Sessions can keep track of metadata about a recording as a simple dictionary, accessible via the metadata property. Metadata is typically populated when a session is loaded, but metadata can be added at anytime.

When working with a SessionCollection, metadata for all sessions can be returned as a pandas.DataFrame from the .metadata property. There are several convenience methods that are useful for decorating sessions with addition metadata.

Signals

A Signal encapsulates continuous-valued time-series data sampled at fixed intervals, along with some metadata, such as name, unit, marks. A Signal can describe itself.

> signal.describe()
Dopamine:
    units = ΔF/F
    n_observations = 1
    n_samples = 366051
    duration = 0:59:58.417848
    sample_rate = 101.72526245132634

Shape of Signal.signal

Signal data can be described by the number of samples it contains (i.e. the length of the array), and is retrievable by Signal.nsamples. The duration, as a wall clock amount of time, can be retrieved as a datetime.timedelta by Signal.duration, and is equivalent to Signal.nsamples * Signal.fs.

A Signal can contain data from a single observation (in this case Signal.nobs == 1), or from multiple observation (typical in the case of the return from collect_signals(), in this case Signal.nobs > 1).
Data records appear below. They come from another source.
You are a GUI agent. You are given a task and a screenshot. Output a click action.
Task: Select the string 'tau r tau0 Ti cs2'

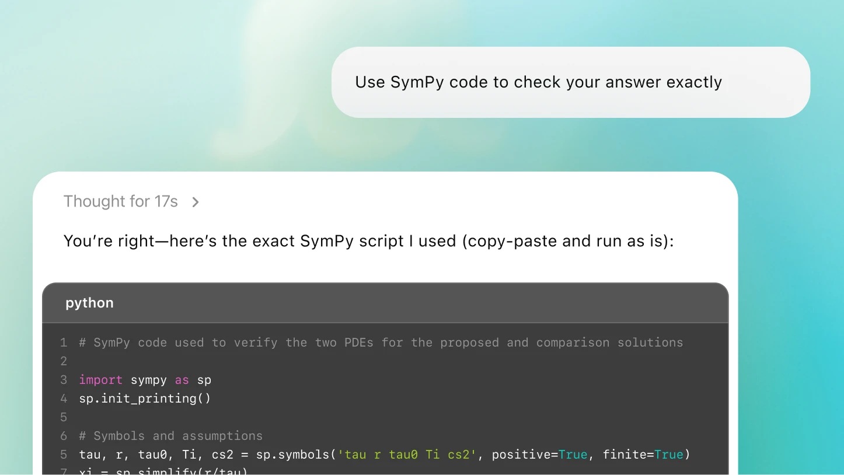407,454
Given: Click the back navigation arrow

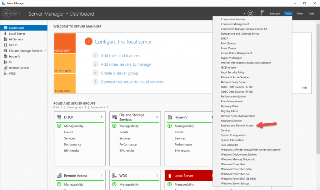Looking at the screenshot, I should tap(7, 13).
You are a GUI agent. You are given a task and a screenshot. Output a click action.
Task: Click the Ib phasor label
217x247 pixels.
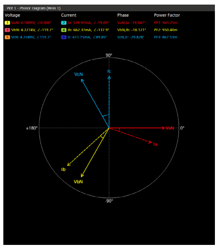pos(63,170)
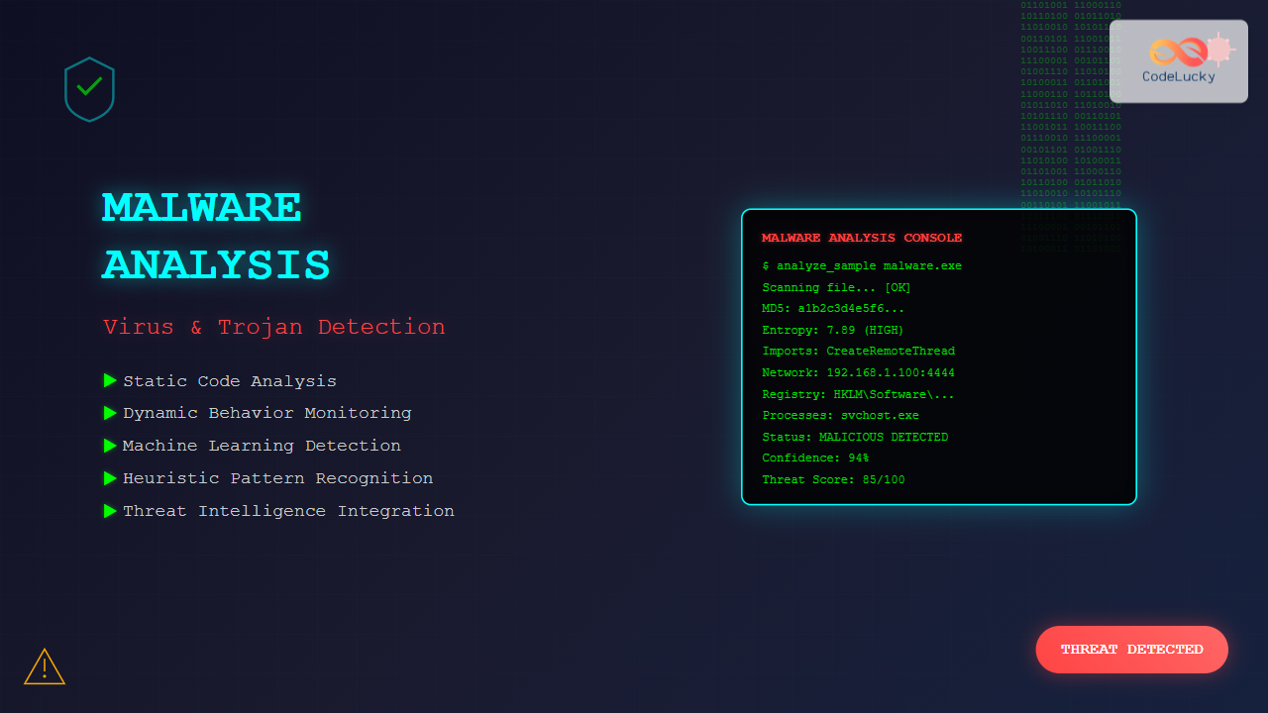Click the green arrow beside Static Code Analysis
This screenshot has width=1268, height=713.
coord(110,380)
In the case of a single observation, the shape of the signal will be 1D, while in the case of multiple observations, the signal will be 2D (nobs, nsamples).

Signal aggregation

In the case there are multiple observations, one would commonly want to aggregate to produce a mean/median signal representative of all observations. To do so, use the aggregate() method of the signal object. This method return a new Signal with propagated marks, units, sampling frequency and time. The new signal will be named according to this signal, with #{func} appended. The parameter func determines how the signal is aggregated, and can accept several types of argument.

  • simple strings, like mean, median, min, max will invoke the numpy implementation (really any numpy function that is a ufunc and exists in the global numpy namespace)
  • reference to a numpy ufunc, such as numpy.mean
  • any other arbitrary function that accepts and array and returns an array

Epochs

Epochs contain behavioral data. Currently, these are stored as a simple dictionary on Session objects, with string keys as the event name, and the values as numpy arrays of relative event times, in seconds.